A tradition that may predate the popularization of soda bread in 1840s Ireland, the combination of an acid (buttermilk) and a base (baking soda) creates a reaction that causes the bread to rise without aid of baking yeast or sourdough starter. Some evidence indicates that combining an acid with a base to leaven bread may have also occured in the Americas with the traditional methods of baking employed by Native Americans who used potash in place of baking soda and another acidic medium in place of buttermilk. Regardless of the method's earliest origins, the Irish have, undoubtedly, made it their own. It is a fast, simple and humble bread that appealed to Ireland's poor and working class families.
In my version of soda bread, I prefer to soak the flour - a soft wheat - with buttermilk overnight or longer. This practices helps to mitigate the effects of phytic acid, an antinutrient naturally found in whole grain that binds minerals and preventing their full absorption by the body.

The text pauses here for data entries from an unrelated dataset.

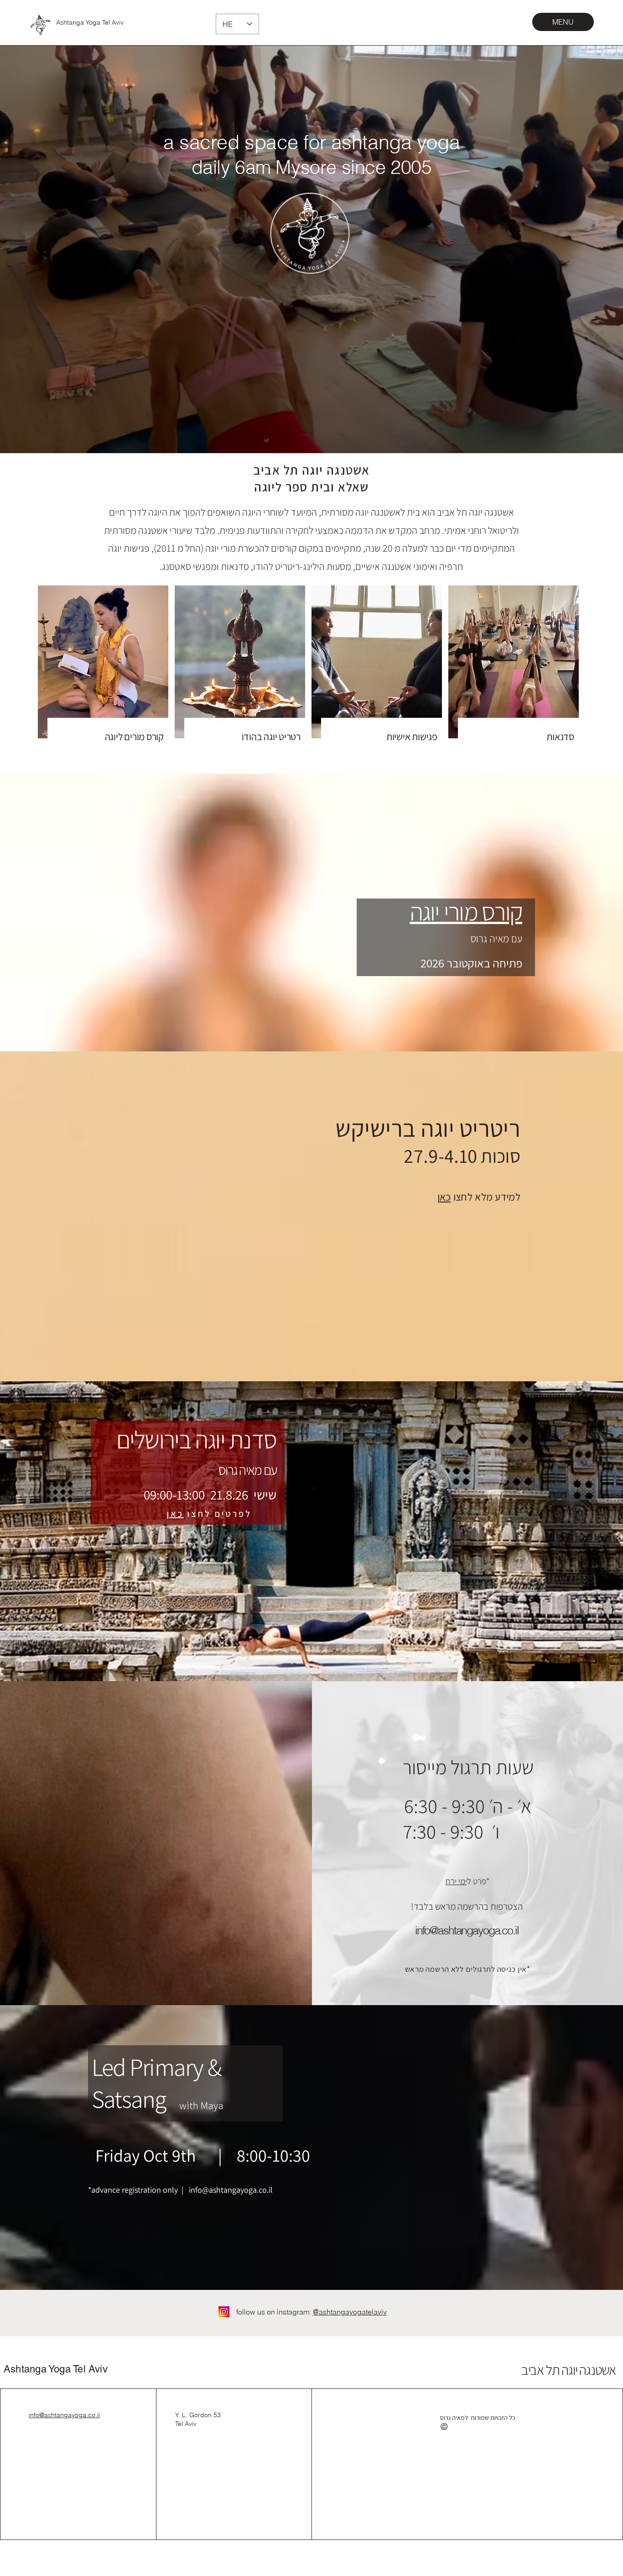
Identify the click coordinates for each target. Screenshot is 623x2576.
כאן (444, 1197)
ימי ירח (456, 1881)
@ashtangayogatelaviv (350, 2311)
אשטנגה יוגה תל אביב (567, 2370)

Soaking flour in an acidic medium, such as buttermilk or soured milk, for several hours not only improves the not only the digestibility of the grain, but also the body's ability to absorb whole grain's natural, full array of micronutrients. Moreover, soaking flour helps to acidify the dough which produces a pleasantly tender crumb when baked.
recipe for brown soda bread with currants and caraway
- Gently sift five and one-half cups soft white wheat flour, then stir two cups fresh buttermilk into the flour. Combine the flour and buttermilk well until the two are thoroughly mixed together to form a soft, shaggy dough. Cover well and tightly, allowing the dough to sit at room temperature overnight or up to eighteen hours – a process referred to as “soaking.”

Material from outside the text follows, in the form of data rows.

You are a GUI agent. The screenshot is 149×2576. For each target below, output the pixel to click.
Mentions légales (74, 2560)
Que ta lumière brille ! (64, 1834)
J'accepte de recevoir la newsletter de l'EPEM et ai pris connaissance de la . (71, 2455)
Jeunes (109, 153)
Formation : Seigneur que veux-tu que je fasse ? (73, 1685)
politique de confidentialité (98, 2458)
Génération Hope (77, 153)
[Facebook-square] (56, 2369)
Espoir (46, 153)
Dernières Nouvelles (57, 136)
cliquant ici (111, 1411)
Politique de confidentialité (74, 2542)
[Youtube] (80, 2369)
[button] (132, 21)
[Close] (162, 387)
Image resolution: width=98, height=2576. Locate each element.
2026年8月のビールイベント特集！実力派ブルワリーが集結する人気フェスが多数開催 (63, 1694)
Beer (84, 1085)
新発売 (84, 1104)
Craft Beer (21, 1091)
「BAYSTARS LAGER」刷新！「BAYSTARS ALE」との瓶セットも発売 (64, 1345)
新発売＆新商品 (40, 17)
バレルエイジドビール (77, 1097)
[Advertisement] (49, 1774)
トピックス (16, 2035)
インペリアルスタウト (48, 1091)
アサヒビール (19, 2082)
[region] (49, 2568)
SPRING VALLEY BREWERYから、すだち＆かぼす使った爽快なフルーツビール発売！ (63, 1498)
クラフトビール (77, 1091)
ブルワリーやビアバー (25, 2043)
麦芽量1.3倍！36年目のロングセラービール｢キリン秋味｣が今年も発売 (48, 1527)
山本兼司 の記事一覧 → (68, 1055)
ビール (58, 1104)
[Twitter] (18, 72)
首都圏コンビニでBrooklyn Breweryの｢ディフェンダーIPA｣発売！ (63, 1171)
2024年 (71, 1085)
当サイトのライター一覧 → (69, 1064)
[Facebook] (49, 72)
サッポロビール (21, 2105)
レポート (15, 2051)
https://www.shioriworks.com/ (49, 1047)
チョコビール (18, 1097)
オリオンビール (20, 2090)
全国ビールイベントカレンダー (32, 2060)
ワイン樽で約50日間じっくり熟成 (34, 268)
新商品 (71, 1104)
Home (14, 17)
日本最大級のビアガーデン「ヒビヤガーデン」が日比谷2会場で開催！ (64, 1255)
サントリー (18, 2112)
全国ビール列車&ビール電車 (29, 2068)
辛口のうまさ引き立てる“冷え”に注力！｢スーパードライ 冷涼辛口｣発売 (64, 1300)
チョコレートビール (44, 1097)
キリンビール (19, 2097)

- In a separate bowl or small container, pour out 1 cup dried currants then pour enough whiskey over the currants to cover them. If you do not have whiskey on hand, or do not wish to use it, cover the currants with filtered water brought to room temperature. Allow the currants to soak in the water for the same amount of time you allow the flour to soak in buttermilk – overnight to eighteen hours. While this practice doesn’t improve the nutrient profile of the currants, it does improve their flavor and texture.
- The next day, after the dough and currants have sufficiently soaked overnight or up to eighteen hours, strain the currants from the whiskey reserving the whiskey for another use as you see fit.
- Preheat your oven to 425 degrees Fahrenheit.
- While the oven preheats, turn the dough out onto a floured surface and gently knead one tablespoon caraway seeds, the whiskey-soaked currants, one teaspoon baking soda and one teaspoon unrefined sea salt into the dough.
- Flour your hands, as needed, and shape the dough into a nice, full and round ball. Cut a deep cross into the top of the dough.
- When the oven has reached a temperature of 425 degrees Fahrenheit, place the dough in the oven and bake for twenty-five to thirty minutes.
- After the soda bread has baked at 425 degrees for twenty-five to thirty minutes, reduce the heat of the oven to 350 degrees Fahrenheit and continue to bake for another fifteen to twenty minutes.
- Remove the bread from the oven and allow it to cool thoroughly before serving.